__Task input__

_ _ _ _ _

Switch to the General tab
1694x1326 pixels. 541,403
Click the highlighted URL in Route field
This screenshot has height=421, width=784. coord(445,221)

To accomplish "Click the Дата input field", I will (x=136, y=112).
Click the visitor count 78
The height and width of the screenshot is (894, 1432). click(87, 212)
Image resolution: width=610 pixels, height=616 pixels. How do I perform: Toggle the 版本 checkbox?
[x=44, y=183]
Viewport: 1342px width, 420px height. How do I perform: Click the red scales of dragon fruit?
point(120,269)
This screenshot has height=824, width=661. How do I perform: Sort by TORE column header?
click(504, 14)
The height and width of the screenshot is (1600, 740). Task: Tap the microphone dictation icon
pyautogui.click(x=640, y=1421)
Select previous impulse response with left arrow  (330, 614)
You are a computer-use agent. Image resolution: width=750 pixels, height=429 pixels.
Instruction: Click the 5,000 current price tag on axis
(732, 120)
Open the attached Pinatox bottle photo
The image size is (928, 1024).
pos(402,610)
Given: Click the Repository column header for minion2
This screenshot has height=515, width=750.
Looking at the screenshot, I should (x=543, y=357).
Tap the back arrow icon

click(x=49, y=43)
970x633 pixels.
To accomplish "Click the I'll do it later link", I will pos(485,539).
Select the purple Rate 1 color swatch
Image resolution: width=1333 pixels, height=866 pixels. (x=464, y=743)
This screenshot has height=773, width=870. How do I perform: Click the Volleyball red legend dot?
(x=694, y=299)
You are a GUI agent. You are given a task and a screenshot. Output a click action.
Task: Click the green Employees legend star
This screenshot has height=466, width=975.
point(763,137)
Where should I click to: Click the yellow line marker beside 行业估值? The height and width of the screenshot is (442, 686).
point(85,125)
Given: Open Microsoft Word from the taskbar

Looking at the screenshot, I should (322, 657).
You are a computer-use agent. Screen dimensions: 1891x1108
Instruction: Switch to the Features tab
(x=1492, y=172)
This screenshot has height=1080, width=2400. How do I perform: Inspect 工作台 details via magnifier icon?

_ _ _ _ _

Each line of the material above either contains the word "computer" or does not; state how many do, and nothing else.

2